***** Texte à lire
Le cinéma engagé n’est pas l’affaire de tout le monde. Mais « It’s a Free World » de Ken Loach pourrait en faire changer d’avis plus d’un-e.
On pensait le cinéma engagé mort et enterré, mais c’était sans compter sur Ken Loach. Ce réalisateur écossais pourrait être le dernier des mohicans du genre, du moins si l’on reste dans la fiction mainstream. Car c’est aussi une des composantes de ses films : ne jamais sacrifier de belles images sur l’autel de l’austérité. A cela Loach préfère offrir au public des histoires passionnantes et passionnées – mais toujours calquées sur la réalité sociale des plus pauvres.
Avec « It’s a Free World », Loach dépasse même ce qu’il avait fait dans ses films précédents tels que « Sweet Sixteen ». Ce n’est plus le portrait d’un individu qui sombre petit à petit dans la misère, parce que les mailles du filet social ne peuvent plus le tenir. Cette fois, la perspective est retournée. Ce sont les mécanismes capitalistes eux-mêmes qui sont montrés, et comment quelqu’un qui n’est pas forcément mal intentionné en devient l’esclave en même temps que le maître.
Ce qui fascine dans ce film, c’est que Loach ne fait pas dans le manichéisme. Il n’y a pas de personnages auxquels on peut vraiment s’attacher, que ce soit pour des raisons de sympathie ou de morale. Angela, la protagoniste du film, est une jeune femme comme il y en a des millions: le début de la trentaine, blonde et attractive avec un boulot qu’elle n’aime pas trop et un enfant dont elle confie la garde le plus souvent possible à ses parents. Elle fait partie de cette jeunesse hédoniste et apolitique qui ne s’intéresse généralement pas au monde extérieur. Un enfant typique de la « génération X », le produit d’une société postmoderne où les valeurs et idéologies ne comptent plus car elles sonnent creux. Le problème d’Angela, c’est son travail. Employée dans une agence d’intérim, elle fait souvent des allers-retours vers l’Europe de l’Est afin de recruter des travailleurs prêts à bosser dur pour peu d’argent. En d’autres mots, elle recrute de nouveaux esclaves pour les boulots dont même les Anglais ne veulent pas . Qu’elle leur fait miroiter un avenir radieux, tout en les envoyant dans la misère et dans l’exploitation, Angela l’ignore. Jusqu’au moment où elle se retrouve licenciée elle-même pour avoir refusé les avances grossières d’un de ses supérieurs. Mais Angela n’est pas du genre à se plaindre. Avec son amie et colocataire Rose, elle monte sa propre boîte d’intérim. Elle connaît le métier et a une idée de ce que veulent ses clients.
**********
***** Items affichés
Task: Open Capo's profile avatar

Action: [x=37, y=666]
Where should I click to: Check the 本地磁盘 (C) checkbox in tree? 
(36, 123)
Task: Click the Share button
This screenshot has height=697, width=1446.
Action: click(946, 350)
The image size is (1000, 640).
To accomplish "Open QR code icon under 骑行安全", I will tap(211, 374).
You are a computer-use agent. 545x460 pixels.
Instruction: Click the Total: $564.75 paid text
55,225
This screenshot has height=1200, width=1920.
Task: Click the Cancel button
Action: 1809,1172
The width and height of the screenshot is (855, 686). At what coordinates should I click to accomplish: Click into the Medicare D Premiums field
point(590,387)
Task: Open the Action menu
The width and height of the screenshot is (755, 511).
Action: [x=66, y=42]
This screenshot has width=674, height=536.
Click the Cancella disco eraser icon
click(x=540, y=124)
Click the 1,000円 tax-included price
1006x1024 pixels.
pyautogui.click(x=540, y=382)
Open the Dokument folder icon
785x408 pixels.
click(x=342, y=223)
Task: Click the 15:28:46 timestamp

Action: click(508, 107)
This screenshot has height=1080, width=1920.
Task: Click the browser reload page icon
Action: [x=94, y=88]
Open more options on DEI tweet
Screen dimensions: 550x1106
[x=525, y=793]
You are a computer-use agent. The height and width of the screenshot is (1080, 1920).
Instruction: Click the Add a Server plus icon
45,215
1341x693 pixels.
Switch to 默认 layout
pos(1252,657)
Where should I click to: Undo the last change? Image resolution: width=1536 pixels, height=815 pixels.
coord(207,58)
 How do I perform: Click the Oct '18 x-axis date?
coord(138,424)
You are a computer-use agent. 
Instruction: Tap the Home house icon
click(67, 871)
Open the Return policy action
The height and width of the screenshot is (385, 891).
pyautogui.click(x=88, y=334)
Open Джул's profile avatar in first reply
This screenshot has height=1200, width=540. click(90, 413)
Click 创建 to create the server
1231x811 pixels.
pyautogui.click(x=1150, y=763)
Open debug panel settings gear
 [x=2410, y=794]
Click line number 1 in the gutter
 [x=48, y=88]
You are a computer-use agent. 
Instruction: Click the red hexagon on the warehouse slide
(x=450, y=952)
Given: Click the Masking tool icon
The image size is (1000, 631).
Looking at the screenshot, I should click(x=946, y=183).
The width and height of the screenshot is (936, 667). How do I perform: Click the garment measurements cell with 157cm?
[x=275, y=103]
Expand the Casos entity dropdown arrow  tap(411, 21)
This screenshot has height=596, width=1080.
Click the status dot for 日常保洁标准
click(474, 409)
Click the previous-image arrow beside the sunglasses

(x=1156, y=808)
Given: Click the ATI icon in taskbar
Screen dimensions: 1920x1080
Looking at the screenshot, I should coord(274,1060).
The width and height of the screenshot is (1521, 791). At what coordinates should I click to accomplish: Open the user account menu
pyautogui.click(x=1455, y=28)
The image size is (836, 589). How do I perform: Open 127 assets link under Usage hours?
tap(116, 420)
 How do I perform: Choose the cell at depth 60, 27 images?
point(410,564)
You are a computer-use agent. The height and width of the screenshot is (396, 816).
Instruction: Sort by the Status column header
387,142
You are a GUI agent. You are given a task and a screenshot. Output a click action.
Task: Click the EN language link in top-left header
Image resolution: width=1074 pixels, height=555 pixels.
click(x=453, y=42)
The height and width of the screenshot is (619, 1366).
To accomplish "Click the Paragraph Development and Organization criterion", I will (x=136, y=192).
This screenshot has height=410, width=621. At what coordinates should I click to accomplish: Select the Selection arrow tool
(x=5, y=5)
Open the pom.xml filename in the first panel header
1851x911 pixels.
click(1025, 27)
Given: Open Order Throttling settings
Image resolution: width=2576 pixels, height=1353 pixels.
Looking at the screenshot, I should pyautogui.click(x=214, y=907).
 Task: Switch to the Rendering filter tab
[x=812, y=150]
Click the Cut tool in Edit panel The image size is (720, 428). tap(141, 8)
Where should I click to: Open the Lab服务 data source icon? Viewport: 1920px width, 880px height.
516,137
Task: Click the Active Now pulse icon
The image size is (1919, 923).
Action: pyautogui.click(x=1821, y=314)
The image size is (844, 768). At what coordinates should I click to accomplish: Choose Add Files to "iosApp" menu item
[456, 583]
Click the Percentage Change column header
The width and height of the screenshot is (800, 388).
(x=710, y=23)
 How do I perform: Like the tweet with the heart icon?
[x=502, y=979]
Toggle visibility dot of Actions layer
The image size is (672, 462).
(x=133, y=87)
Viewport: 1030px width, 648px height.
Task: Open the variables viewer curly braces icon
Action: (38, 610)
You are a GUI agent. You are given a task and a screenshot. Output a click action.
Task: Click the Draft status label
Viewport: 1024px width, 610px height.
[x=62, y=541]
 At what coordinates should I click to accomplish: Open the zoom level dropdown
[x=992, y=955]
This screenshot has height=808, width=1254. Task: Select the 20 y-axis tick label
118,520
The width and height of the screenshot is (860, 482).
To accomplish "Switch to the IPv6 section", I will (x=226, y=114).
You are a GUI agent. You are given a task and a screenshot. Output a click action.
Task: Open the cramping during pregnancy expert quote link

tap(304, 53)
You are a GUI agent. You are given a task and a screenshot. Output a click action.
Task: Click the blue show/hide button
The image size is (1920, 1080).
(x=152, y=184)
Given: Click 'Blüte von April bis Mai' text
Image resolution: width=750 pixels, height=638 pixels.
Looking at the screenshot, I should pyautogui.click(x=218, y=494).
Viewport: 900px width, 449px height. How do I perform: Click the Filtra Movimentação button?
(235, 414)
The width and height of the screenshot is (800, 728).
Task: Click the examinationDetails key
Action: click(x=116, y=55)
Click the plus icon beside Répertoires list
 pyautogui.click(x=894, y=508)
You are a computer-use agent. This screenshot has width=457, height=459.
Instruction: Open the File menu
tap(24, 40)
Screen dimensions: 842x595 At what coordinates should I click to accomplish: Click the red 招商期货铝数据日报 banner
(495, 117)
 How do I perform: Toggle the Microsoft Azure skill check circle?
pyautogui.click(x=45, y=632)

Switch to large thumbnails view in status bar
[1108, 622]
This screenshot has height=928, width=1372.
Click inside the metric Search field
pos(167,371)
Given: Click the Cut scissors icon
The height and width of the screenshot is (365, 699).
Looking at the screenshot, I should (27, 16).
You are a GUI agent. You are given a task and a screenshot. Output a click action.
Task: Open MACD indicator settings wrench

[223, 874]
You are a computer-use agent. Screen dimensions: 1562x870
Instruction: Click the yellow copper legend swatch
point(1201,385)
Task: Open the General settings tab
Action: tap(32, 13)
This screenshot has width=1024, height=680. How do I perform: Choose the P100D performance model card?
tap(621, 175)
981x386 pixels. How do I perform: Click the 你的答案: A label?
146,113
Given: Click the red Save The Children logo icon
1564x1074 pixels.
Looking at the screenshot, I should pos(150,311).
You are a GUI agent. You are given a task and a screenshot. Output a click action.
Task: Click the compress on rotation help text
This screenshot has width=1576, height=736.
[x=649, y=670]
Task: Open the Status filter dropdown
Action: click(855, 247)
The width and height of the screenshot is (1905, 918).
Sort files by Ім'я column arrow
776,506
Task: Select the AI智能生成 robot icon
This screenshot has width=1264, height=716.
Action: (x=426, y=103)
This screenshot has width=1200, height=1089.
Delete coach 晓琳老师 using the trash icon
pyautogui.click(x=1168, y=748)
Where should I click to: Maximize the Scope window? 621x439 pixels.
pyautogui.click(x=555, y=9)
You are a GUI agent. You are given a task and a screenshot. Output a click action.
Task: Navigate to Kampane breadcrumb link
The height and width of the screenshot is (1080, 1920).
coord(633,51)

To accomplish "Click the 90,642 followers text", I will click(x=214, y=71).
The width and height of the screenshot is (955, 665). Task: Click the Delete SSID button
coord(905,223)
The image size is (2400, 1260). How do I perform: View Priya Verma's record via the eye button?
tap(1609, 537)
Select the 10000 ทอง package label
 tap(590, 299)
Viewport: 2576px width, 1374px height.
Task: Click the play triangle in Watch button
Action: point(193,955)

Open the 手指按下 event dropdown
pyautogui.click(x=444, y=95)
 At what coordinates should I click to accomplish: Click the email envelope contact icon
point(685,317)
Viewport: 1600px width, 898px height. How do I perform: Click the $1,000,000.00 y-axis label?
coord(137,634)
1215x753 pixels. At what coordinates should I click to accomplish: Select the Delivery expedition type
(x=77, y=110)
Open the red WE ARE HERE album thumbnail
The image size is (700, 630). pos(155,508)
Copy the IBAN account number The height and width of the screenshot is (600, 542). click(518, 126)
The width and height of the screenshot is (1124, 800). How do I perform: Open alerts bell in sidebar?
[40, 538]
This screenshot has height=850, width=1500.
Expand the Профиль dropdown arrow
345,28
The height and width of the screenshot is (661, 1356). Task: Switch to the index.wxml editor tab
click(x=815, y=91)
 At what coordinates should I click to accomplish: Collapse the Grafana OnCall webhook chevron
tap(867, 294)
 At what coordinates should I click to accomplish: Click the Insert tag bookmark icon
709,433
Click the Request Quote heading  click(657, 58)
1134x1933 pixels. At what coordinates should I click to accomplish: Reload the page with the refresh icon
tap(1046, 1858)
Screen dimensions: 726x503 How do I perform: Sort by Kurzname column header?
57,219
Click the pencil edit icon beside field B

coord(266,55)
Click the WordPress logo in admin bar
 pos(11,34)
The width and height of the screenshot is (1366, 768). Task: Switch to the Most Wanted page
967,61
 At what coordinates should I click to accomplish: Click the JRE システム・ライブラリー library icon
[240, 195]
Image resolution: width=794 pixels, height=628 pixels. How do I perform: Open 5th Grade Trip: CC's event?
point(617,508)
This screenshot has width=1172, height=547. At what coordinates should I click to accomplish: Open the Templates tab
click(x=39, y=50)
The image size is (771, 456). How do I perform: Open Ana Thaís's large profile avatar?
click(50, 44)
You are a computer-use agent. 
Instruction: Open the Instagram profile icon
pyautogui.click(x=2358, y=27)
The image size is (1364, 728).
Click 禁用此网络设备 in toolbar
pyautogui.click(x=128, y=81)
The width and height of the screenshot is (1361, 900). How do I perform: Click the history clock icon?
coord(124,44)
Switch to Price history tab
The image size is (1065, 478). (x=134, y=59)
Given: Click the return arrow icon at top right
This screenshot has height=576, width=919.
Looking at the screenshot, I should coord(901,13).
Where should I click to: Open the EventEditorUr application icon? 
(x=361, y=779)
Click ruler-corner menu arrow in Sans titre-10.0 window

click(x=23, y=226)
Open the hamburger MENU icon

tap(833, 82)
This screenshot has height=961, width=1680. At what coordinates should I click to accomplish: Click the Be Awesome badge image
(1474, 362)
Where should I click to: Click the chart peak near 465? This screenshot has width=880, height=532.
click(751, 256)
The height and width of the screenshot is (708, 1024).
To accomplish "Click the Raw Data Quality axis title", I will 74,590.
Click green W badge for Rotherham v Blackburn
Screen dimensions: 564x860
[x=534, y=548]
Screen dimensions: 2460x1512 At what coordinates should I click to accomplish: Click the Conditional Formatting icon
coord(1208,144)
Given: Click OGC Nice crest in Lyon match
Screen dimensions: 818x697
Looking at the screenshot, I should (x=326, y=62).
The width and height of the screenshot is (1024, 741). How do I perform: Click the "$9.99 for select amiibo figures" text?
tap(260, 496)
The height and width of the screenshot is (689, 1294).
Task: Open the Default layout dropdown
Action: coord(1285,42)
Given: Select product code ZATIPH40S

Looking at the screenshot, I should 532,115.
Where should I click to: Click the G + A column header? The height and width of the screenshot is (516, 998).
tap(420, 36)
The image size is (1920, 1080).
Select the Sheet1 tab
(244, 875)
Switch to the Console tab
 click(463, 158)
**********
• **Question courte A**
Selon la critique, pour quelle raison Angela est-elle licenciée ?
• **Question courte B**
Recopiez fidèlement le passage de la critique qui va de « On pensait le » à « des plus pauvres. ».

• **Réponse correcte A**
Elle est licenciée pour avoir refusé les avances grossières d'un de ses supérieurs.

• **Réponse correcte B**
On pensait le cinéma engagé mort et enterré, mais c’était sans compter sur Ken Loach. Ce réalisateur écossais pourrait être le dernier des mohicans du genre, du moins si l’on reste dans la fiction mainstream. Car c’est aussi une des composantes de ses films : ne jamais sacrifier de belles images sur l’autel de l’austérité. A cela Loach préfère offrir au public des histoires passionnantes et passionnées – mais toujours calquées sur la réalité sociale des plus pauvres.